Reciprocal and Pythagorean Identities
- sec x = 1/cos x; csc x = 1/sin x; cot x = 1/tan x.
- sin²x + cos²x = 1; 1 + tan²x = sec²x; 1 + cot²x = csc²x.
Trigonometric Function Signs by Quadrant
- Quadrant I: All positive; II: sin positive; III: tan positive; IV: cos positive.
- "All Students Take Calculus" helps remember the signs.
Even and Odd Trig Functions
- sin(-x) = -sin(x); cos(-x) = cos(x).
- tan, cot, csc are odd functions; sec is even.
Cofunction Identities
- sin θ = cos(90°-θ) or cos(π/2-θ).
- tan θ = cot(90°-θ).
Reference Angles
- Quadrant II: 180° - angle; III: angle - 180°; IV: 360° - angle.
- Reference angle is always acute (0-90°).
Unit Circle and Exact Values
- Know common reference triangles: 30-60-90 and 45-45-90.
- Cos 60° = 1/2; sin 45° = √2/2; tan 30° = √3/3.
- Use x = cos θ, y = sin θ in unit circle.
Solving Trig Problems Without Calculator
- Use identities, triangles, or unit circle to solve for exact values.
- Rationalize denominators when needed.
Key Terms & Definitions
- Coterminal Angles — Angles differing by full rotations (360° or 2π).
- Reference Angle — The smallest positive angle between the terminal side and the x-axis.

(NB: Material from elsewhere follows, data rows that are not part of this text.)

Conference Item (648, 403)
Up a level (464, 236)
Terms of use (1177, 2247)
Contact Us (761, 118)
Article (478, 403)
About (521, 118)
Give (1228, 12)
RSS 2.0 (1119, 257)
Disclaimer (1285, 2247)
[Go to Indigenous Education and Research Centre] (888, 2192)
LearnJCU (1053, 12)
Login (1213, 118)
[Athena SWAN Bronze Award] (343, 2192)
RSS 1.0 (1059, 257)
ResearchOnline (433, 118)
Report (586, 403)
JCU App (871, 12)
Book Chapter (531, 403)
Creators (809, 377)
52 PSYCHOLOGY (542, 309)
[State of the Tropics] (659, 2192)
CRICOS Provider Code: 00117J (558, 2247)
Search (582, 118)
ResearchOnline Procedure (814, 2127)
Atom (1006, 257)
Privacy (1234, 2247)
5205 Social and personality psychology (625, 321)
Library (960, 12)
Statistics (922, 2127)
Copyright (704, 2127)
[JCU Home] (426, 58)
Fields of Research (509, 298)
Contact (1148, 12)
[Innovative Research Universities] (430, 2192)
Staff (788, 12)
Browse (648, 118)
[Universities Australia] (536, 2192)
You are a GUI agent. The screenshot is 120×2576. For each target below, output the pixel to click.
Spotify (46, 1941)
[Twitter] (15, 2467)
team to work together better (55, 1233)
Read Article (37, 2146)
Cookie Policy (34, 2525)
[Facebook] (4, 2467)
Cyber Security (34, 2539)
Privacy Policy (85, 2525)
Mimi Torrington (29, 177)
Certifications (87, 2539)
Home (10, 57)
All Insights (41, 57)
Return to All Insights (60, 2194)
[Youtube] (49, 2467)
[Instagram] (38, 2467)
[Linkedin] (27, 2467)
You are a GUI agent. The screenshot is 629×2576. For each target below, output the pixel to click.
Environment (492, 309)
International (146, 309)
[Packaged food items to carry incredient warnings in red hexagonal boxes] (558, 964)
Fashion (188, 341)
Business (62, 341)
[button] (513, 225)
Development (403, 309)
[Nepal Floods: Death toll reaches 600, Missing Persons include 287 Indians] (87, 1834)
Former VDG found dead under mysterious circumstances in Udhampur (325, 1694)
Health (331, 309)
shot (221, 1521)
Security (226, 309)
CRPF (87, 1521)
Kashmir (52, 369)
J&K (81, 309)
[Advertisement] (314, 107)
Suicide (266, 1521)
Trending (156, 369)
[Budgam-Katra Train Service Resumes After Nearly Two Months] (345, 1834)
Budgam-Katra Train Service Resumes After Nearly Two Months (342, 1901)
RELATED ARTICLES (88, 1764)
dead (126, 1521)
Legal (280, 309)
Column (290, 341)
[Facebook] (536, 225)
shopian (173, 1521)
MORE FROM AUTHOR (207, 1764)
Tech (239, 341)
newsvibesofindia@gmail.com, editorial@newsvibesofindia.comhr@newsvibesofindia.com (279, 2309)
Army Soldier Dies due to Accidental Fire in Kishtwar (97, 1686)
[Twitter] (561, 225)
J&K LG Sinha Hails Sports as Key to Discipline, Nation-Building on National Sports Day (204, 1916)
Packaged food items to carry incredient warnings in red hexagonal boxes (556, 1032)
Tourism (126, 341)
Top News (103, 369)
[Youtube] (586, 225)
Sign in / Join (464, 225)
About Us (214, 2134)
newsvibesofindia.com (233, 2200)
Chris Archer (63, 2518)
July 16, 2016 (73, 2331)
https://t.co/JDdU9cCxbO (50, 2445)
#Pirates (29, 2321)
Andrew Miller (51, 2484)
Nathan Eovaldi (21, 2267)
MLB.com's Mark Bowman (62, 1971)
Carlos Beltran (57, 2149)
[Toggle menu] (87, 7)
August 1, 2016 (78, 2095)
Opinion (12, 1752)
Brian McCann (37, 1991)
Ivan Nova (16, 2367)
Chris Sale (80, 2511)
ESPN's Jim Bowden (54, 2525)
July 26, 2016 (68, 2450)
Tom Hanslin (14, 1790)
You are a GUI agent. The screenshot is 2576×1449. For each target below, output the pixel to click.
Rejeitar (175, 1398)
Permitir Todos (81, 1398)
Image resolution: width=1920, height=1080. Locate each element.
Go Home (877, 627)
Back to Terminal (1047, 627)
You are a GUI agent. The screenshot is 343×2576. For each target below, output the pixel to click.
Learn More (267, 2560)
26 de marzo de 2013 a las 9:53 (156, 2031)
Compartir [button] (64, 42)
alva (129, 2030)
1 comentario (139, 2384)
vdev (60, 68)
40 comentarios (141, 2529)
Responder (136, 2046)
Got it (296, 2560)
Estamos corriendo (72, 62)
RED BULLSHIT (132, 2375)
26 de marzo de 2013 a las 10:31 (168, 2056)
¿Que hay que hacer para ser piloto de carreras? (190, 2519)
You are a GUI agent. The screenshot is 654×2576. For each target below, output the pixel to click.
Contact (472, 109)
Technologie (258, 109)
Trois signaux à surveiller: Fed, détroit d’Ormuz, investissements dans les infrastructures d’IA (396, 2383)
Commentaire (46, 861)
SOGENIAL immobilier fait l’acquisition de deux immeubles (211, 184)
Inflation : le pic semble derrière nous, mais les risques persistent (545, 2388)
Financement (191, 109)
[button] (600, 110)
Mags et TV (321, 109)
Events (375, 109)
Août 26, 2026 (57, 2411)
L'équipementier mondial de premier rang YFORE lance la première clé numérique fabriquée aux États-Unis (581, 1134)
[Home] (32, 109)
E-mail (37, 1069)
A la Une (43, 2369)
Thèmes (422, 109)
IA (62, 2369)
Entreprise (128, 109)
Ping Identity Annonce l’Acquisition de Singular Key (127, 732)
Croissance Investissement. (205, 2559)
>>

- Reciprocal Identities — Identities expressing trig functions as reciprocals (e.g., sec x = 1/cos x).
- Pythagorean Identities — Fundamental identities like sin²x + cos²x = 1.
- Cofunction Identities — Pairing of sine/cosine, tangent/cotangent, secant/cosecant based on complementary angles.
Action Items / Next Steps
- Practice converting between degrees and radians.
- Memorize special right triangles and their side ratios.
- Learn and use key trigonometric identities.
- Review the signs of trig functions in all four quadrants.
- Complete any assigned homework or practice problems on angle conversions and reference angles.